Do you have a partner? Is there more they could do with eg school runs to improve your access to sleep? Be aware sleep deprivation just in itself can really mess with your mood, quality of life and ability to effect change in your life, and mixed shifts can hit quality and amount of sleep quite hard. So consider if it sleep might be part of the problem.

Thanks for this! I think one the problems is management message quite a lot out of work to to say I haven’t done this or that and that gives me anxiety as I would rather not think of it outside of work and can’t see why it can’t wait until I’m on shift

OP posts:
Gleanzer · 13/04/2026 09:51

That would make me anxious too. It's poor practice, they shouldn't be doing that. Fine if people choose to respond to messages out of hours but there should not be any compulsion. In your own time you should be free to just switch it off. What would happen if you were to put an out of office on your account outside working hours? Could you try a "work to rule" to protect your statutory rest periods - it's completely reasonable for you not to work during your unpaid time. Maybe get your doctor's support to say you must have uninterrupted rest between shifts? I don't know if that is something a GP can do but I can imagine it might be written on a fit note, maybe alongside a reduction in hours.

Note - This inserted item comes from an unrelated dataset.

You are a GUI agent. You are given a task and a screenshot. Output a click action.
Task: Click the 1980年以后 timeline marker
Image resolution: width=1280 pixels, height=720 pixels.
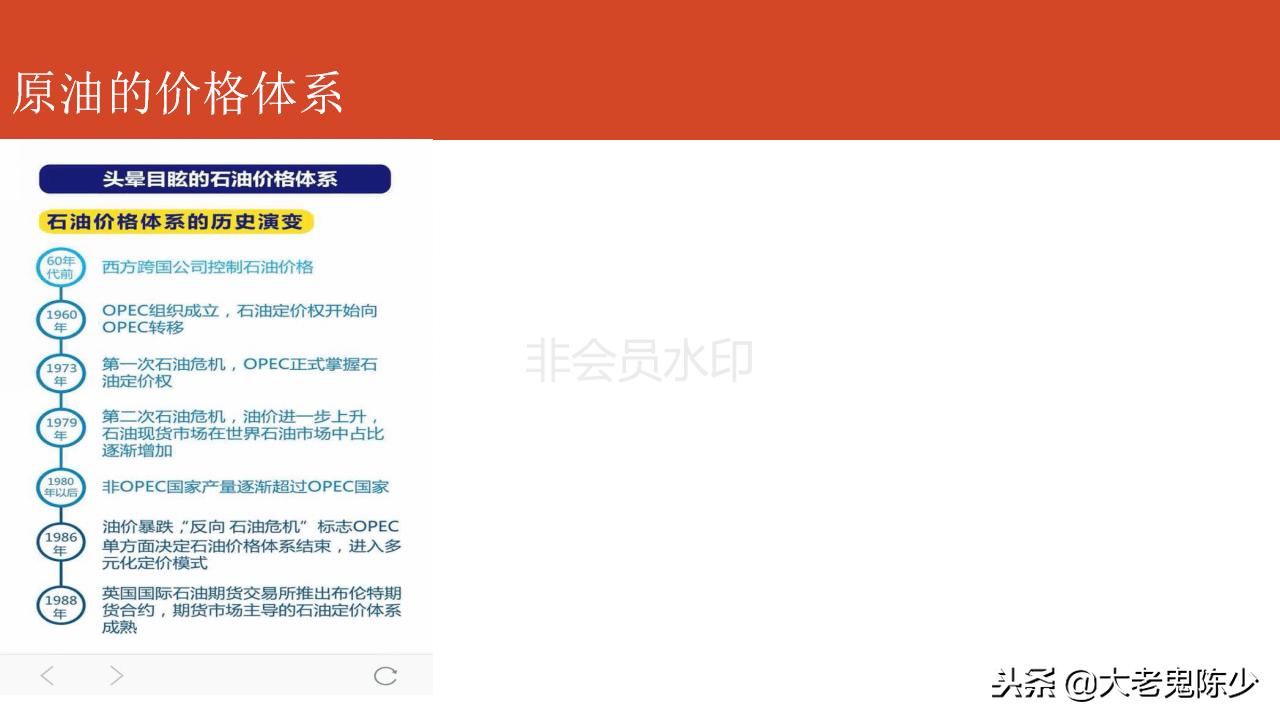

I worry you feel like this is all your fault when actually it's not really you, it's poor management, poor shift patterns etc. Look for another job perhaps too. I know it's hard when you're struggling with this one but there will be better employers out there and the quality of life impact could be huge.

Besidemyselfwithworry · 13/04/2026 19:09

14 hr shifts sound just extreme - some nurses and healthcare staff do 12 at our hospital but 15 is absolutely crazy!
im wondering if you need to have a re-think, is there any flexibility to change things round a bit?